Le Dr. Albert Santamaria-Martínez et son groupe ont utilisé deux stratégies d'identification différentes pour décrire l'existence de ces deux populations de cellules souches cancéreuses (CSC), mettant ainsi en lumière des mécanismes d'une importance primordiale dans le domaine de la biologie du cancer. En effet, Les cellules souches cancéreuses sont au sommet de la hiérarchie tumorale. Elles sont à l'origine des tumeurs primaires et de leurs métastases, qui causent 90% des décès dûs au cancer. Elles sont aussi responsables des récidives. Ces cellules représentent habituellement une très petite fraction de la tumeur, mais elles sont résistantes à la chimiothérapie classique.
Moins de métastases, plus de tumeurs primaires
Pour comprendre l'hétérogénéité du pool de CSC, les chercheurs de l'Université de Fribourg ont utilisé un modèle d’expérimentation animal utilisant la souris. Ils ont ainsi pu observer que les tumeurs contiennent deux populations de cellules souches cancéreuses. Le premier groupe a une grande capacité à reformer des tumeurs primaires suite à une transplantation; tandis que le deuxième reforme facilement des tumeurs secondaires, mais pas primaires. Afin de comprendre comment ces populations cellulaires se régulent, Flavia Fico, première auteure de l’étude, a modulé pharmacologiquement et génétiquement un processus biologique connu comme sous le nom d’épithélio-mésenchymateuse (MET), nécessaire à la formation de métastases. Elle a observé que l'inhibition de la transition épithélio-mésenchymateuse empêche la formation des métastases, mais produit des CSC ayant un potentiel accru de reformer des tumeurs primaires plus résistantes à certains agents chimiothérapeutiques.
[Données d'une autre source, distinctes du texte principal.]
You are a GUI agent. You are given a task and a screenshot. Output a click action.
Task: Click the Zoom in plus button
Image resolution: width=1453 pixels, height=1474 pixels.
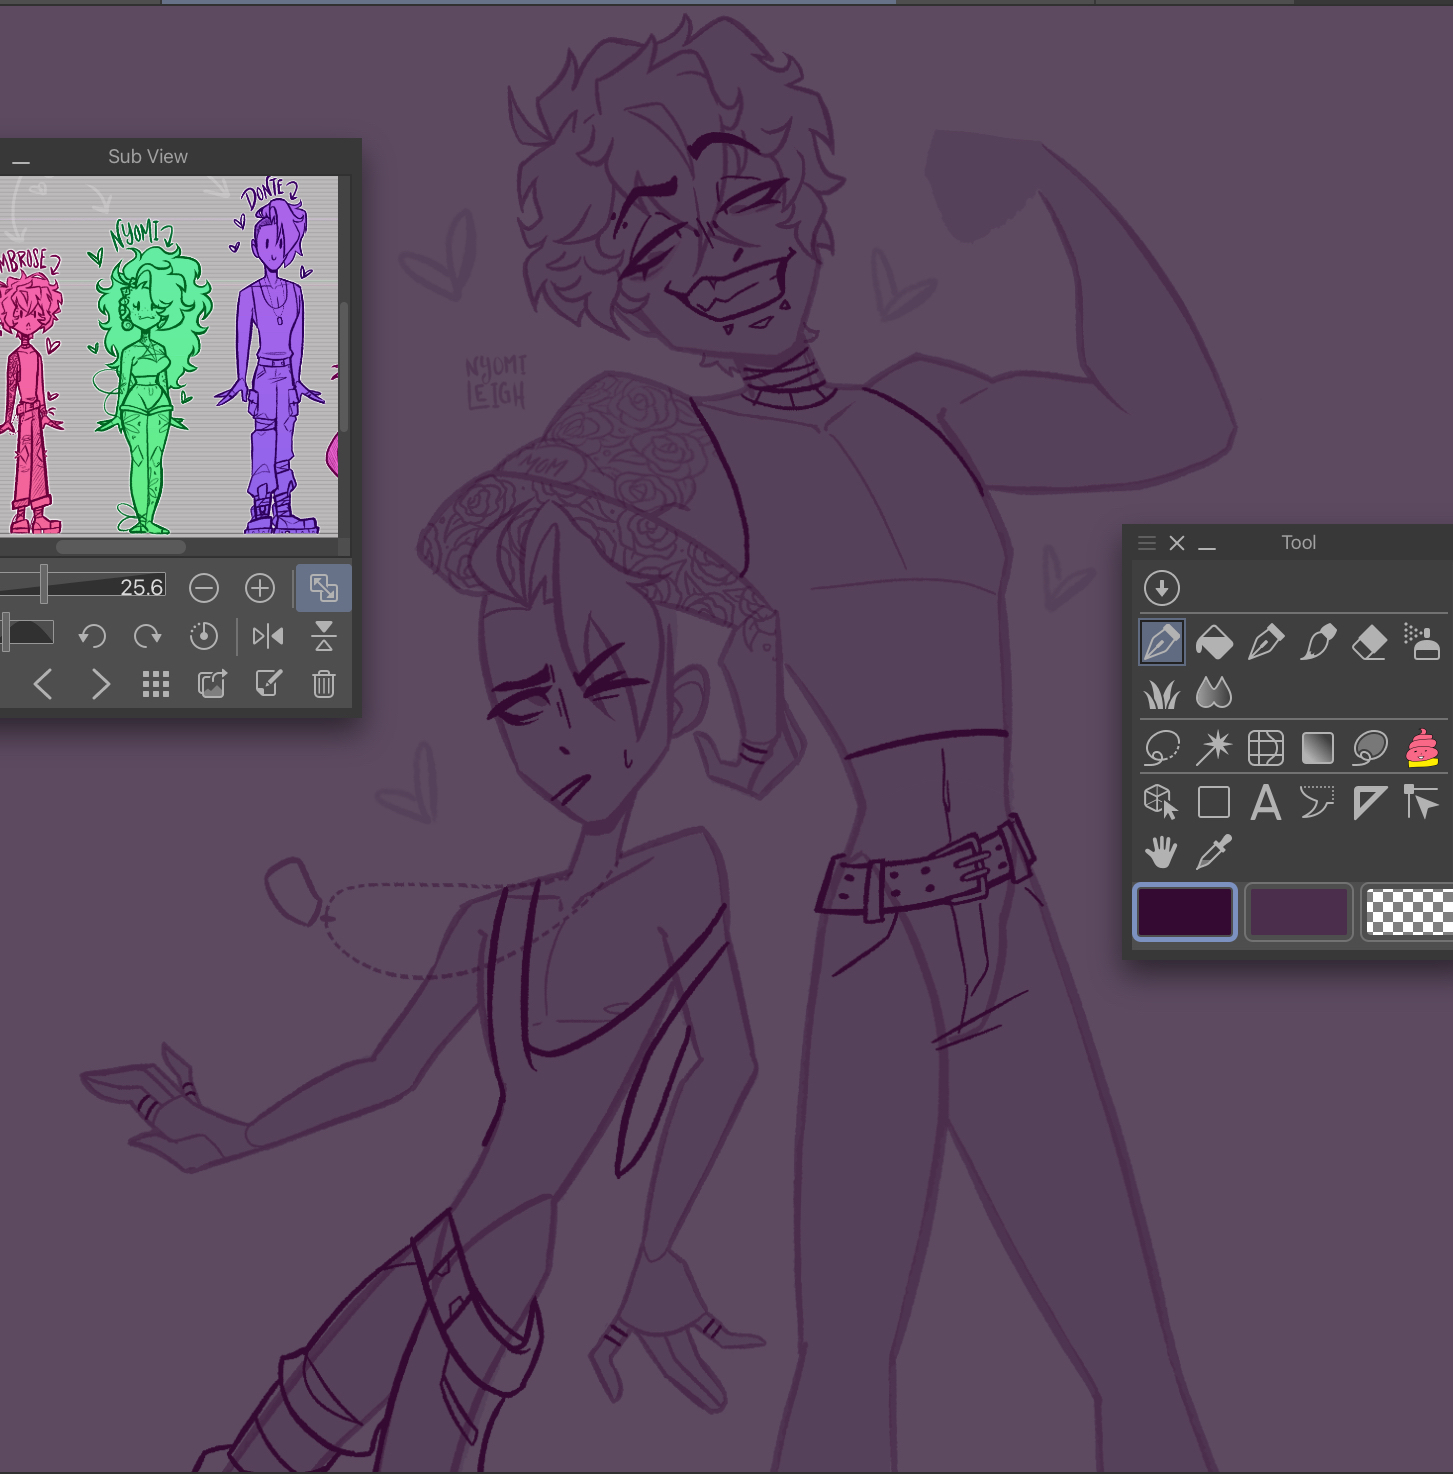pos(260,588)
Ces résultats ont donc des implications potentielles importantes pour les patientes atteintes de cancer du sein, car les inhibiteurs de l'EMT sont actuellement en cours d’essais cliniques.
Les résultats de cette étude ont été publiés dans la revue Stem Cell Reports sous le titre ’Breast Cancer Stem Cells with Tumorversus Metastasis-Initiating Capacities Are Modulated by TGFBR1 Inhibition’ .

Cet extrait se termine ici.